って言うかなんで竈オーブン、じゃなくって……」
怒涛の質問に言葉どころか意識までもっていかれたけど、さすがにしゃべりすぎたと思って
「悪い、ずっと疑問に思っていた事が解決しそうだったから」
なんて照れたように笑い
「あ、改めて今井諒太。よかったらLIMEの登録お願いします」
改めてと言ったようにどこか冷静したように緊張した今井に
「うん、こっちこそよろしく。登録は移動しながらでもいいかな?」
「あ、次の校舎遠かったな」
「うん。急いで移動しないと間に合わないよ」
「じゃあ急ごうか。そうだ、昼はどうする?って言うか午後の講義は?」
「とってるからどこかでお弁当食べるつもり」
「じゃあ一緒に食べよう!」
言いながら見せてくれたお弁当はいかにも手作りと言った弁当袋。
「独り暮らしだとやっぱり自分で作る方が安く上がるからね」
「だね。
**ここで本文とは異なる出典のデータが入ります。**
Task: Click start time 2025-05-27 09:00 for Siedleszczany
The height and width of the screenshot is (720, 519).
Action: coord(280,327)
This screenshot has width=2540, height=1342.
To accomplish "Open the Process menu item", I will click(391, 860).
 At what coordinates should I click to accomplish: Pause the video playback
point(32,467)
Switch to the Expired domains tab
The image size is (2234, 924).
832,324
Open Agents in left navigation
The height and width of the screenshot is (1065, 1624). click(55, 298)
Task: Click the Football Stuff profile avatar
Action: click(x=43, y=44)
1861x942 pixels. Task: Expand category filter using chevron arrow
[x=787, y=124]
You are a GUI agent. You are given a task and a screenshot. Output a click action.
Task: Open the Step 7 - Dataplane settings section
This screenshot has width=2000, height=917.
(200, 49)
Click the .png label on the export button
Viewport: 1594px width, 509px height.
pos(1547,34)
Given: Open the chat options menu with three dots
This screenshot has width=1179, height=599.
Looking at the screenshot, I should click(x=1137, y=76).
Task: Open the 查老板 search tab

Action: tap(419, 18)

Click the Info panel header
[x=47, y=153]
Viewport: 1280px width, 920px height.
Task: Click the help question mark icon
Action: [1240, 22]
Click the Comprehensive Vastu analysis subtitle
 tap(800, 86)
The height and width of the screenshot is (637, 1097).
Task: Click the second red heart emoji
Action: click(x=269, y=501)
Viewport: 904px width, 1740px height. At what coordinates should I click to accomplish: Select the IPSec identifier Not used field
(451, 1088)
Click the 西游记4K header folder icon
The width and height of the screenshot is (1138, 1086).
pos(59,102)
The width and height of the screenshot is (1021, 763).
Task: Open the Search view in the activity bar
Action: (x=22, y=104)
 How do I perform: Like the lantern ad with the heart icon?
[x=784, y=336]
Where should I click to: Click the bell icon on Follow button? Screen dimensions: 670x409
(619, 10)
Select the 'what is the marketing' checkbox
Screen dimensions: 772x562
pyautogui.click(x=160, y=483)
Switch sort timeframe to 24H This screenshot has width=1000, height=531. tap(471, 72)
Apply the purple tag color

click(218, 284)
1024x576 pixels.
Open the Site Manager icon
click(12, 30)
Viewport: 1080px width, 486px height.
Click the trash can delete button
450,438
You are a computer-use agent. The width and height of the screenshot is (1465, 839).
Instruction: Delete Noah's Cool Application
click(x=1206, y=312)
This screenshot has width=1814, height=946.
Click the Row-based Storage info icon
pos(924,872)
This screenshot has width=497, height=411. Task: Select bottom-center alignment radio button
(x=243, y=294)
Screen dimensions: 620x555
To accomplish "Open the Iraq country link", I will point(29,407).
俺は知り合いの家に間借りさせて貰ってるけど生活費は切り詰めてるから晩御飯の残りを詰めてるぐらいだよ」
「なかーま!」
なんて向けられた笑う顔に何も自分だけが切り詰めた生活をしているわけではなくみんないろいろな努力をしている事を知れば少しだけほっとする自分がいて、だけどたくさんの人に守られている事に気付かされれば
「俺って恵まれてるんだ」
なんとなく申し訳なく思うも不思議と温かい気分になった。
『いいか?大学なんて勉強だけする所じゃない。たくさんの人と意見交換する場所でもある。勉強は前提だが勉強以外の事も交流する事こそこれからの自分の財産になる。むしろたくさんの人と交流して財産を築いてこい』
むしろこれが課題だと出された宿題に確かにそうだと入学して数日を過ぎて理解した。
この掛け替えのないありがたさがたくさんの応援と気づき
「頑張ろう」
勉強以外にも大切な事があると言ってくれた恩人の言葉に小さな声と共に決意をして、卒業後も交流を続ける友人を初めて自力で出会った陸斗だった。
ラストって書いたのにそのあと書き上げれたからもったいなくってあげてみた。
またこういったことがあった時はどうぞ思い出してお付き合いください。